==== Supplied text

Shrimp Stuffed Roll Ups


This is a wonderful special dinner entrée, I made it for Christmas dinner.  In our area, both sole and shrimp are expensive, but this dish is worth every penny.  You need thin fillets like sole to make the rollups, and the shrimp and mushroom filling is excellent.  I have also made this dish by making the filling, placing the rollups on a rimmed greased baking sheet, and baking them at 350° about 25 minutes.  I then made the sauce in the same pan I cooked the filling in, using the sauce ingredients.  That way, I could make the sauce while the rollups were still baking so everything is warm.

========
==== Data supplied

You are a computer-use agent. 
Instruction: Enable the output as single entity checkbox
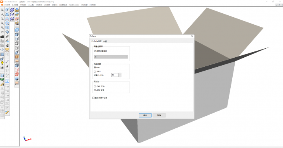[x=94, y=98]
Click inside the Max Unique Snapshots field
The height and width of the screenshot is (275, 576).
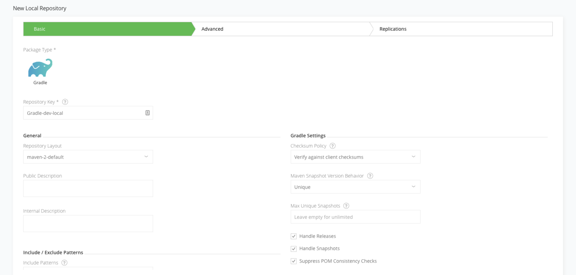[x=355, y=217]
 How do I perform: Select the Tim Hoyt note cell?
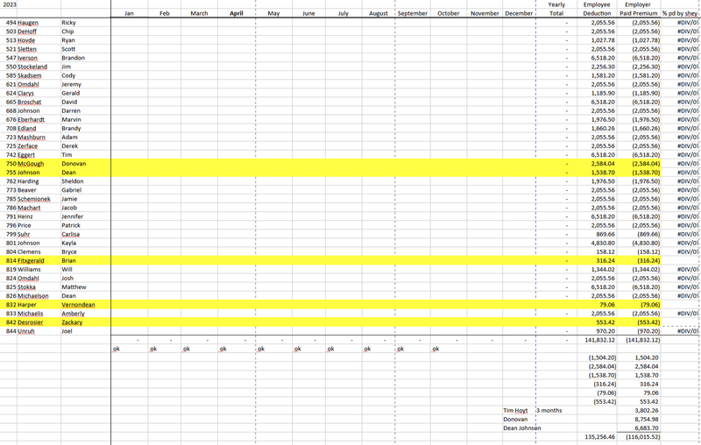tap(516, 410)
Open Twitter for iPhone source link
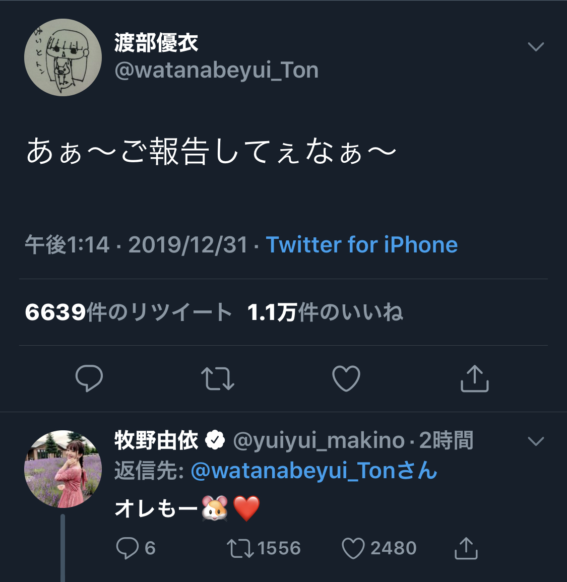 point(362,245)
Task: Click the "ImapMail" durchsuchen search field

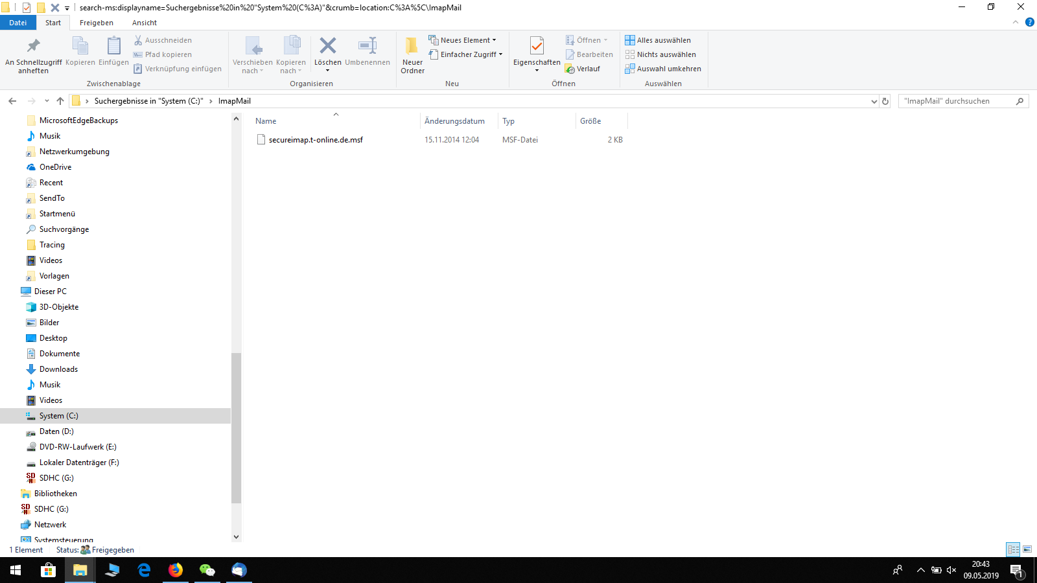Action: point(957,101)
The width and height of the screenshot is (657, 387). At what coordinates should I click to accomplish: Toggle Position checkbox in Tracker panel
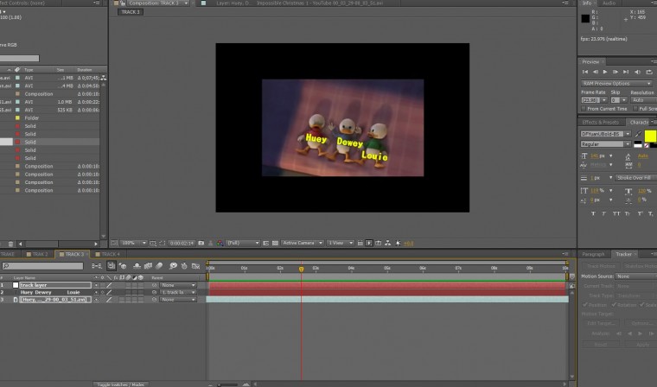584,305
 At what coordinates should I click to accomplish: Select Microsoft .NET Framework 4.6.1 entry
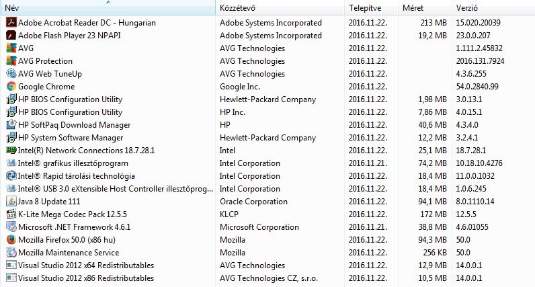tap(74, 227)
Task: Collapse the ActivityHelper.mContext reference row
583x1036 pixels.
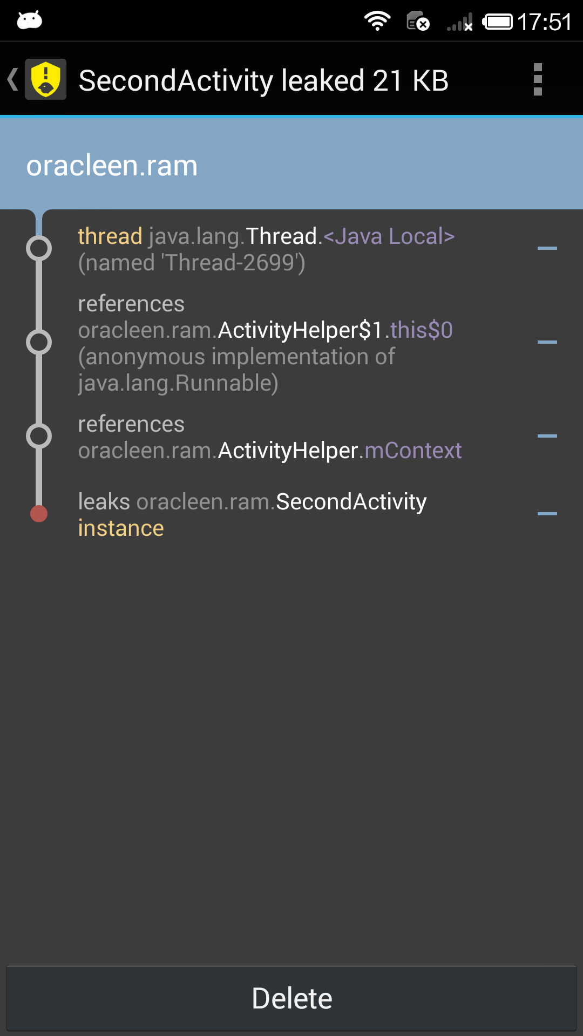Action: (547, 436)
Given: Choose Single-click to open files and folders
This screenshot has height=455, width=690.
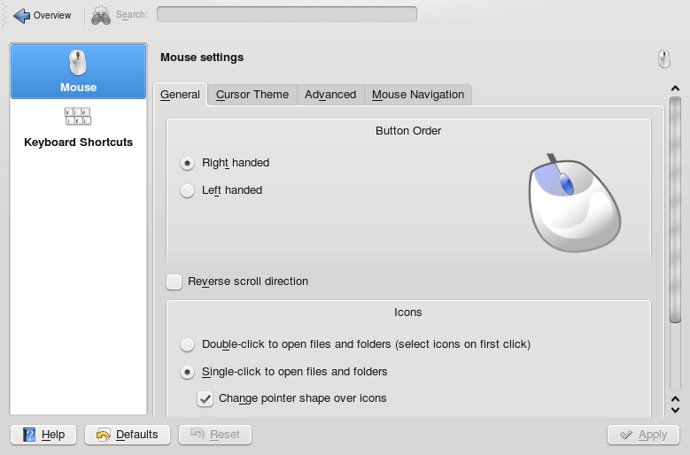Looking at the screenshot, I should click(x=187, y=372).
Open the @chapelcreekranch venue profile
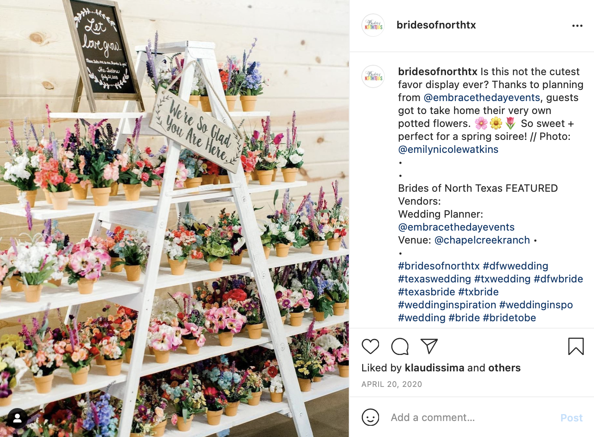Screen dimensions: 594x437 tap(482, 240)
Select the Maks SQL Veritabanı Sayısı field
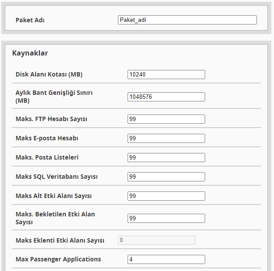The height and width of the screenshot is (271, 274). point(166,177)
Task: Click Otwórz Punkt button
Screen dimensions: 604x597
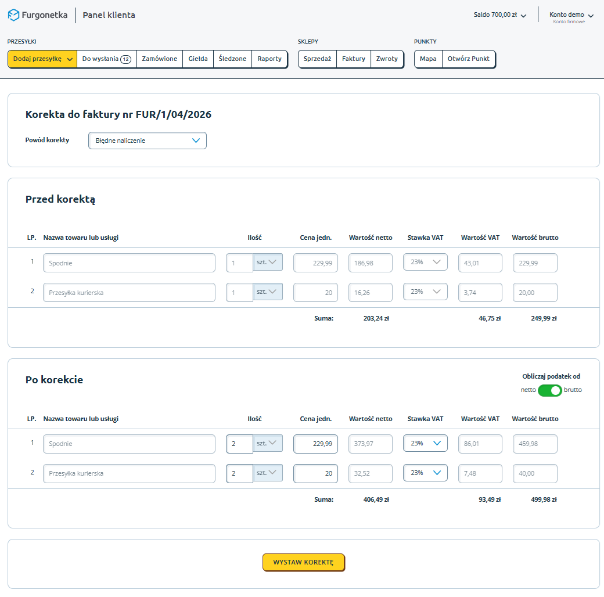Action: [x=469, y=59]
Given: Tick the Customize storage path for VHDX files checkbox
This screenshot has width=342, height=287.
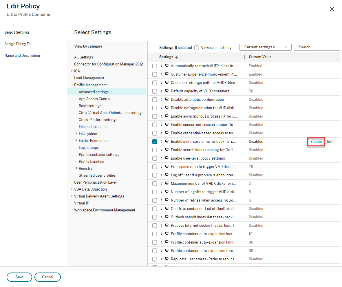Looking at the screenshot, I should 155,83.
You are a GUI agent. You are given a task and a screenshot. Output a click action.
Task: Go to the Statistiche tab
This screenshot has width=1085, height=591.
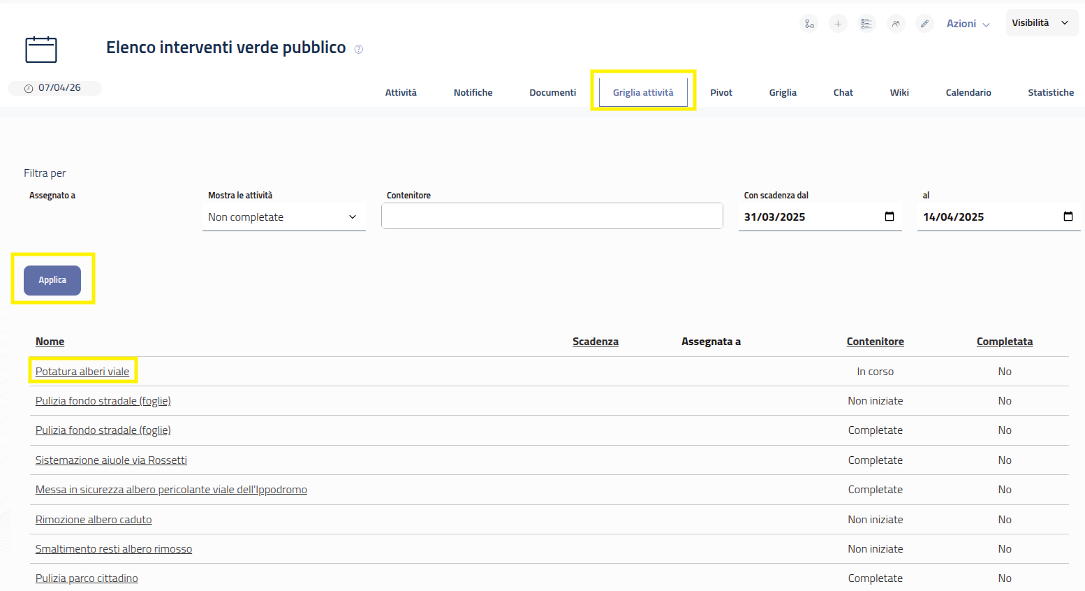pos(1050,92)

========

Study questions:
1 – For each statement, answer yes or no according to the shrimp roll-up text and quote the words that decide it: (a) The dish was made for Christmas dinner. (b) The rollups can be baked at 400° for about 25 minutes. (c) Thick fillets are needed to make the rollups.
2 – Resume the shrimp roll-up text from its last sentence and keep writing it.
The records have nothing to do with the shrimp roll-up text.

Outputs for the tasks:
1 –
(a) Yes: "I made it for Christmas dinner."
(b) No: "baking them at 350° about 25 minutes."
(c) No: "You need thin fillets like sole to make the rollups"

2 –
Shrimp Stuffed Roll Ups
                        Filling
     ¼     Cup  Butter
  1        Cup  Shrimp -- shelled and chopped
  1        Cup  Mushrooms -- chopped
     ¼    Cup  Dry Bread Crumbs
     ½    Teaspoon  Dill Weed
     ½    Teaspoon  Salt -- to taste
  2        Pounds  Sole -- 6 fillets
                        Sauce
  1        Cup  Dry White Wine
     ½    Cup  Water
  1 ½    Teaspoons  Salt
  2        Tablespoons  Cornstarch
     ½    Cup  Half and Half
  1        Large  Egg
For Filling:  In 10 inch skillet over medium heat, in butter, cook shrimp and mushrooms until shrimp turn pink.  Stir in crumbs, dill weed and 1/2 teaspoon salt.
Spoon shrimp mixture onto center of each fillet; roll up.  Secure with toothpicks.
In cleaned skillet over high heat, heat to boiling the wine, water and 1 1/2 teaspoons salt and the fillets.
Reduce the heat to low; cover; simmer 12-15 minutes.  With a slotted spoon, remove fillets to a warm platter.  Remove toothpicks; keep fish warm until needed.
For sauce; in a small bowl, blend the cornstarch and half and half; stir into the fish liquid.  Cook over medium heat, stirring, just until boiling and thickened.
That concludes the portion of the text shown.